Extracted data:
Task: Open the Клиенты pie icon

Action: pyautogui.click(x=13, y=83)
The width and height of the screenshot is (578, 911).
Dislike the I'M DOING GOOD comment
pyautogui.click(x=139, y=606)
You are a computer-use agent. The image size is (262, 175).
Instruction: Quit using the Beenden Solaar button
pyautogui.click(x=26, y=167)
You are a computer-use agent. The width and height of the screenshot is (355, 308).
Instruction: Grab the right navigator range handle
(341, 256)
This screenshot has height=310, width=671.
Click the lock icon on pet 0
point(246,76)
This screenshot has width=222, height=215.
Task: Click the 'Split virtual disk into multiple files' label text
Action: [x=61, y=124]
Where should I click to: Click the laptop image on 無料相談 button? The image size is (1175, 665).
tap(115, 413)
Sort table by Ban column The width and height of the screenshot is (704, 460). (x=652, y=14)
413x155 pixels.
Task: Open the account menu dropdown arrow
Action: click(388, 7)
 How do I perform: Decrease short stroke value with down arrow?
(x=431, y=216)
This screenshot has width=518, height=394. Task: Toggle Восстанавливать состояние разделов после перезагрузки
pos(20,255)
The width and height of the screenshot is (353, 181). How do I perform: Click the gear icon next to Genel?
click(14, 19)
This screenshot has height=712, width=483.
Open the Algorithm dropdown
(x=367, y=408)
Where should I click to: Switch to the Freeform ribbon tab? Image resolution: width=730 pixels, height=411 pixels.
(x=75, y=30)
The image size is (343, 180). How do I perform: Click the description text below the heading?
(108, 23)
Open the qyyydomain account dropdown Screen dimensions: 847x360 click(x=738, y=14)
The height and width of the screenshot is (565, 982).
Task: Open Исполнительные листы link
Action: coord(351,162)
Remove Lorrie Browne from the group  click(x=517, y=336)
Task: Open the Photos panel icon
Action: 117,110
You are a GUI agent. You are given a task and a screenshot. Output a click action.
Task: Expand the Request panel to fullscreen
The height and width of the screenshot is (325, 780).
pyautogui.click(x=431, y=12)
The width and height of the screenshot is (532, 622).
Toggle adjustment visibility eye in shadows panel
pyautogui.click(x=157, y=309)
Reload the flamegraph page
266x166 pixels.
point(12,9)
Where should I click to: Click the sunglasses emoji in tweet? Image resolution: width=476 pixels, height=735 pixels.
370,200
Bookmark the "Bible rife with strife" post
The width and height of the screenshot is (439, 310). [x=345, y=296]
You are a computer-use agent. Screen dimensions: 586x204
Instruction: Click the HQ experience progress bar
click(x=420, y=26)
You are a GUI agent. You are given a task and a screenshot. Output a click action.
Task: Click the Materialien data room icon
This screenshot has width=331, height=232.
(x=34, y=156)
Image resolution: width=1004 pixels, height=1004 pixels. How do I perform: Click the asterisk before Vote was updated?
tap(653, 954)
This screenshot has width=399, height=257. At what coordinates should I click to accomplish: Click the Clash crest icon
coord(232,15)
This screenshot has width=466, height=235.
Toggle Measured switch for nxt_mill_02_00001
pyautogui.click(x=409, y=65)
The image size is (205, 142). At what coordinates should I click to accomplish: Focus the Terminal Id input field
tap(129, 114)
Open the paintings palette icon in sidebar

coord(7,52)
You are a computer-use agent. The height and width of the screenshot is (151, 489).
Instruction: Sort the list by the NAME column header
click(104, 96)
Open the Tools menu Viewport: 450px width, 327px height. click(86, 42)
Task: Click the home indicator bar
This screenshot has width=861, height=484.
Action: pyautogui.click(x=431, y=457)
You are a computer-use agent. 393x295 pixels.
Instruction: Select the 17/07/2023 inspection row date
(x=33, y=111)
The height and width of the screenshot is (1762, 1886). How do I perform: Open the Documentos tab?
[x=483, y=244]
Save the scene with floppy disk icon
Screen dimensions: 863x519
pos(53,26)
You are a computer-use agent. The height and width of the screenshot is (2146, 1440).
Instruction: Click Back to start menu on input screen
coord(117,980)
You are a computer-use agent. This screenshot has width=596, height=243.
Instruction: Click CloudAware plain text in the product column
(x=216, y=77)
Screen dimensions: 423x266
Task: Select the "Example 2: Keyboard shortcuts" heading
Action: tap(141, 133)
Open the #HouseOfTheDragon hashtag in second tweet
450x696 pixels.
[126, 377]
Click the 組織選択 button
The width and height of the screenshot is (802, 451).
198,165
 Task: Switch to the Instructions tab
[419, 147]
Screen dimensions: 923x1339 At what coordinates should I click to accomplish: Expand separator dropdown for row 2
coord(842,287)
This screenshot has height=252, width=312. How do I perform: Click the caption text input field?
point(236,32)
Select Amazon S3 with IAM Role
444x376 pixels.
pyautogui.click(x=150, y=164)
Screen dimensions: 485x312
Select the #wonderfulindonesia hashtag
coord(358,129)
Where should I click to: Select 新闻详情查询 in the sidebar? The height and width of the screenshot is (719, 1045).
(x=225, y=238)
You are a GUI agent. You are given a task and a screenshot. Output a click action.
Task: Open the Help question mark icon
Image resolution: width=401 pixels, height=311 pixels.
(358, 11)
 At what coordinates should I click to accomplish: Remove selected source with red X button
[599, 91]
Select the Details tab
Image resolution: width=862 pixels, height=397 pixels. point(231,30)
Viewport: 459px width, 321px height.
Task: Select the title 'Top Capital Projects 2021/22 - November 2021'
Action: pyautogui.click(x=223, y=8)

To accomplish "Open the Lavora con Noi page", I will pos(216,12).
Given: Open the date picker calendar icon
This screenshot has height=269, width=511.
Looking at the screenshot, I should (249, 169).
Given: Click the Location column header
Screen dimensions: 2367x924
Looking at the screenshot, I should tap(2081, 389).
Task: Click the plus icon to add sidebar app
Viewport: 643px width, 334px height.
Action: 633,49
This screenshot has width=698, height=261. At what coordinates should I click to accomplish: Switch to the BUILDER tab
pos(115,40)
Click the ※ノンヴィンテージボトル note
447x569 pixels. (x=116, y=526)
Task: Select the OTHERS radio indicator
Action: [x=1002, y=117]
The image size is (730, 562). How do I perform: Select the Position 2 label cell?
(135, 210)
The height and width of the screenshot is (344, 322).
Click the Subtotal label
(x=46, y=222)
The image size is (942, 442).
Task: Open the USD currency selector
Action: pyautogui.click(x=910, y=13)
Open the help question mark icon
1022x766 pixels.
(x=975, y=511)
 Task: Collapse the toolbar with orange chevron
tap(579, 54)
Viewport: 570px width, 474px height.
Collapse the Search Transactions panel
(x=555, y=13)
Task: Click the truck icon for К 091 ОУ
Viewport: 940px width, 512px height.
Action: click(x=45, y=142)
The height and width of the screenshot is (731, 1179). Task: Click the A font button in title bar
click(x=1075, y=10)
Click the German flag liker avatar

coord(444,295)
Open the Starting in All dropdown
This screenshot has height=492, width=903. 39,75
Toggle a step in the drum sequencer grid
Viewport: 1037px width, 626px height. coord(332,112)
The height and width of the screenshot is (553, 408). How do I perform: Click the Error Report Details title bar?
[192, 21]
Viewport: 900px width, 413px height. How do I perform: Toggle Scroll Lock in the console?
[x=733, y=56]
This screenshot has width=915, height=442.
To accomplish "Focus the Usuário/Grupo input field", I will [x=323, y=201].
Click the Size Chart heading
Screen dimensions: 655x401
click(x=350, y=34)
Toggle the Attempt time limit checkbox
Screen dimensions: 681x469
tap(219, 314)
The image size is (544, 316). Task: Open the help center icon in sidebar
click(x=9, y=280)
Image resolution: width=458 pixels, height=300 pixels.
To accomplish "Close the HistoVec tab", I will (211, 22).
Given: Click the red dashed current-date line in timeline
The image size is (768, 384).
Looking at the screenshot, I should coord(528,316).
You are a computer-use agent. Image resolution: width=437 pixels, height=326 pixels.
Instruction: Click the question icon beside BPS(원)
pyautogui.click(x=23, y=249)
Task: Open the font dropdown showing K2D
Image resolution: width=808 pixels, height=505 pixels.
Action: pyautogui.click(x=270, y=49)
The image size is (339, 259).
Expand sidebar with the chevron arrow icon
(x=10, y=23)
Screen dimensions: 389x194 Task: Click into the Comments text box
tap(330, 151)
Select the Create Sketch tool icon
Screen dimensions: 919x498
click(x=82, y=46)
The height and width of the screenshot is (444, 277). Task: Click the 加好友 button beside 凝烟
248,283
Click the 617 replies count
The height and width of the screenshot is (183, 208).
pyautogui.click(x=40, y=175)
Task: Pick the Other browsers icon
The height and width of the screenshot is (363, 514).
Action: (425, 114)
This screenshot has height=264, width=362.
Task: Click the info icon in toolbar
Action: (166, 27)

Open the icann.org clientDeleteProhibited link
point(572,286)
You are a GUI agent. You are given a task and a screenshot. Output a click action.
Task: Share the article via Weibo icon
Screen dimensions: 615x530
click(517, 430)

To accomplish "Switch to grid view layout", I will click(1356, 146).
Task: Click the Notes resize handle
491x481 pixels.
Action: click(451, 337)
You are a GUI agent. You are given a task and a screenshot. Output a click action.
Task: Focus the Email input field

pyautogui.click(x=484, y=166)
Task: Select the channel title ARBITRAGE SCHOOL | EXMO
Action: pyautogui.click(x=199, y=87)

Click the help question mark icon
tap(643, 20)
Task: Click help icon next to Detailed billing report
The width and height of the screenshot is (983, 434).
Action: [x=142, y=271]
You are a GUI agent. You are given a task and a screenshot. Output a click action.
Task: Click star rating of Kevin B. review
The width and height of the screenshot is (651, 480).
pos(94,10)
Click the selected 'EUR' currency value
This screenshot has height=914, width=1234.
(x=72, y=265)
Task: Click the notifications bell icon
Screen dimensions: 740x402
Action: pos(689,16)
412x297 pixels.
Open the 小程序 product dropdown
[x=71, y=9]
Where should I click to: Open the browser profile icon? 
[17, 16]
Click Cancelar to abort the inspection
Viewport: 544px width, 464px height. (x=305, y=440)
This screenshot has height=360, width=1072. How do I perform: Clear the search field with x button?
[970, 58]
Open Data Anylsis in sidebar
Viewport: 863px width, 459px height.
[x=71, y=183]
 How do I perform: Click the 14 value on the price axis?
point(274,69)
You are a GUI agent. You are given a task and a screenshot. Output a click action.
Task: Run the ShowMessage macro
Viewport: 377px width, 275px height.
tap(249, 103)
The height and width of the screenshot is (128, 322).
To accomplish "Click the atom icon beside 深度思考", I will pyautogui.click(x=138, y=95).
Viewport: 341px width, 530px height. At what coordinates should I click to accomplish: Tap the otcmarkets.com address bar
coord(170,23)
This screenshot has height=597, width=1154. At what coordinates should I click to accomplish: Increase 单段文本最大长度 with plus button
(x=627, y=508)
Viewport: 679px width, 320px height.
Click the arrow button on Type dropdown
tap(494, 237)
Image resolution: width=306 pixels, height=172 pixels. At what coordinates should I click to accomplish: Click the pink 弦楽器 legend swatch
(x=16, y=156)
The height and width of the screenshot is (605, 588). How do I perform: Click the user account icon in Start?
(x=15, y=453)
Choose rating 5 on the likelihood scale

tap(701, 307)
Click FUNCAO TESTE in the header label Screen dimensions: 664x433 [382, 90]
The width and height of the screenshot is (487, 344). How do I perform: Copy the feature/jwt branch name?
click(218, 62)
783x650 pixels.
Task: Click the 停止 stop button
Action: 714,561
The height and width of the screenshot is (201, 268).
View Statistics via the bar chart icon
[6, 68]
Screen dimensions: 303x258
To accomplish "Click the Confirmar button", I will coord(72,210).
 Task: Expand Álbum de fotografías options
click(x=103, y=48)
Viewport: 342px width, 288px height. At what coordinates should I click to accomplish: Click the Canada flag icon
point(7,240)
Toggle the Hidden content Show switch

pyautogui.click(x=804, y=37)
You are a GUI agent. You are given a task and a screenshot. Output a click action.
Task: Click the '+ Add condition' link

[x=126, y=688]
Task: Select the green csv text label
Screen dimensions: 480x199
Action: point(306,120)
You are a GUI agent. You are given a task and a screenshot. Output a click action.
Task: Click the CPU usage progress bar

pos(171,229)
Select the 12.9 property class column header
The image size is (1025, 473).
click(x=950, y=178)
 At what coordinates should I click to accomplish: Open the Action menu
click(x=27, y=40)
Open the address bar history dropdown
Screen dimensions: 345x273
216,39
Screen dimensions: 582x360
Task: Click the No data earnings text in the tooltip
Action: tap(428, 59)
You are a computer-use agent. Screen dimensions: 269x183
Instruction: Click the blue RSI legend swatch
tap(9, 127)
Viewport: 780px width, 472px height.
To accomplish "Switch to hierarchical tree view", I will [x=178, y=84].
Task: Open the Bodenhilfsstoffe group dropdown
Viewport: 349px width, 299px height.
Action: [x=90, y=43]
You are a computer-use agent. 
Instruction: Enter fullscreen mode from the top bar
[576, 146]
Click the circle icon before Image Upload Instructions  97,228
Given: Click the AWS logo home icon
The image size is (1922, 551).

To do:
Exactly as they appear, write out the lines from the one containing "Viewport: 780px width, 472px height." through the final line of the entries above, both included.

Answer for this exercise:
Viewport: 780px width, 472px height.
To accomplish "Switch to hierarchical tree view", I will [x=178, y=84].
Task: Open the Bodenhilfsstoffe group dropdown
Viewport: 349px width, 299px height.
Action: [x=90, y=43]
You are a computer-use agent. 
Instruction: Enter fullscreen mode from the top bar
[576, 146]
Click the circle icon before Image Upload Instructions  97,228
Given: Click the AWS logo home icon
The image size is (1922, 551).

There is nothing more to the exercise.